Kleine Henning, Poreba Elzbieta, Lesniewicz Krzysztof, Hassa Paul O, Hottiger Michael O, Litchfield David W, Shilton Brian H, Lüscher Bernhard
Institut für Biochemie und Molekularbiologie, Klinikum, RWTH Aachen University, 52057 Aachen, Germany.
Mol Cell. 2008 Oct 10;32(1):57-69. doi: 10.1016/j.molcel.2008.08.009.
ADP-ribosylation controls many processes, including transcription, DNA repair, and bacterial toxicity. ADP-ribosyltransferases and poly-ADP-ribose polymerases (PARPs) catalyze mono- and poly-ADP-ribosylation, respectively, and depend on a highly conserved glutamate residue in the active center for catalysis. However, there is an apparent absence of this glutamate for the recently described PARP6-PARP16, raising questions about how these enzymes function. We find that PARP10, in contrast to PARP1, lacks the catalytic glutamate and has transferase rather than polymerase activity. Despite this fundamental difference, PARP10 also modifies acidic residues. Consequently, we propose an alternative catalytic mechanism for PARP10 compared to PARP1 in which the acidic target residue of the substrate functionally substitutes for the catalytic glutamate by using substrate-assisted catalysis to transfer ADP-ribose. This mechanism explains why the novel PARPs are unable to function as polymerases. This discovery will help to illuminate the different biological functions of mono- versus poly-ADP-ribosylation in cells.

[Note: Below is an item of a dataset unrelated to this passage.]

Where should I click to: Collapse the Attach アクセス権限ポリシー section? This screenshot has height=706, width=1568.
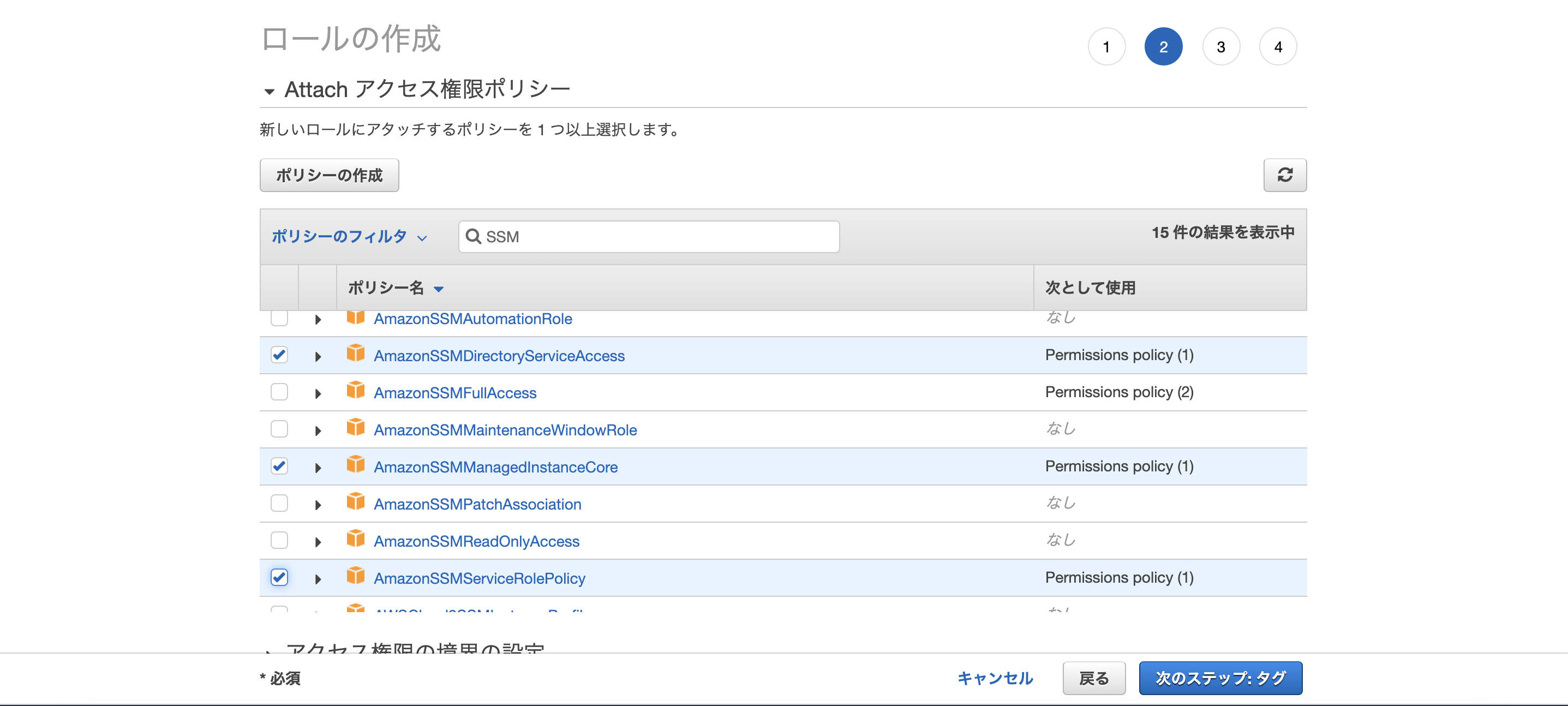point(270,90)
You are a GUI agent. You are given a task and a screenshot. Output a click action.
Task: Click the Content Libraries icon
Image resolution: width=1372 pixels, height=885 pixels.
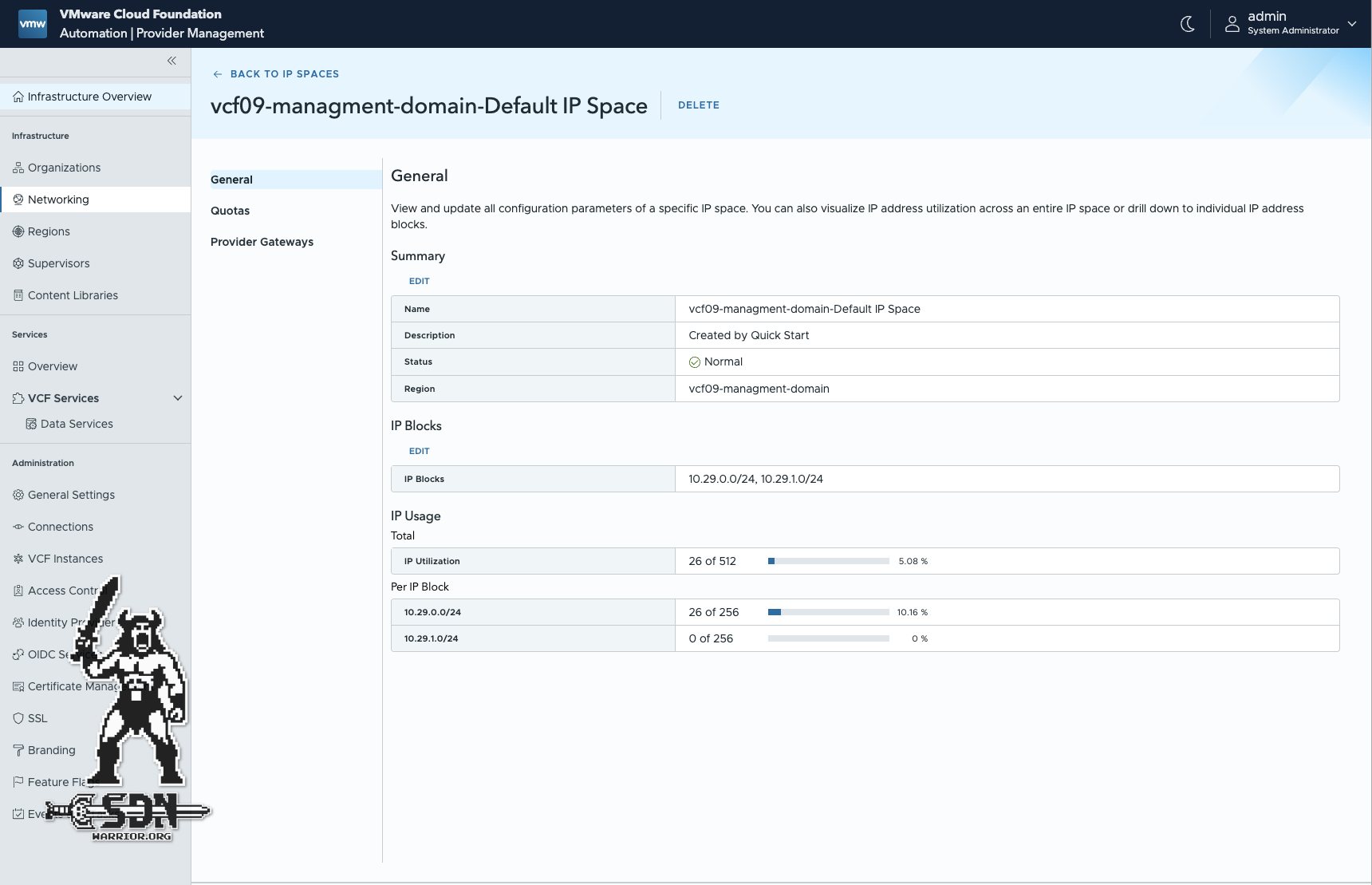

ADP核糖基化控制着许多过程,包括转录、DNA修复和细菌毒性。ADP核糖基转移酶和聚ADP核糖聚合酶(PARP)分别催化单ADP核糖基化和聚ADP核糖基化,并且在催化过程中依赖于活性中心一个高度保守的谷氨酸残基。然而,最近描述的PARP6 - PARP16明显没有这个谷氨酸,这就引发了关于这些酶如何发挥作用的问题。我们发现,与PARP1不同,PARP10缺乏催化性谷氨酸,具有转移酶而非聚合酶活性。尽管存在这一根本差异,PARP10也能修饰酸性残基。因此,我们提出了一种与PARP1相比PARP10的替代催化机制,其中底物的酸性靶残基通过利用底物辅助催化来转移ADP核糖,在功能上替代了催化性谷氨酸。这种机制解释了为什么新型PARP不能作为聚合酶发挥作用。这一发现将有助于阐明细胞中单ADP核糖基化与聚ADP核糖基化不同的生物学功能。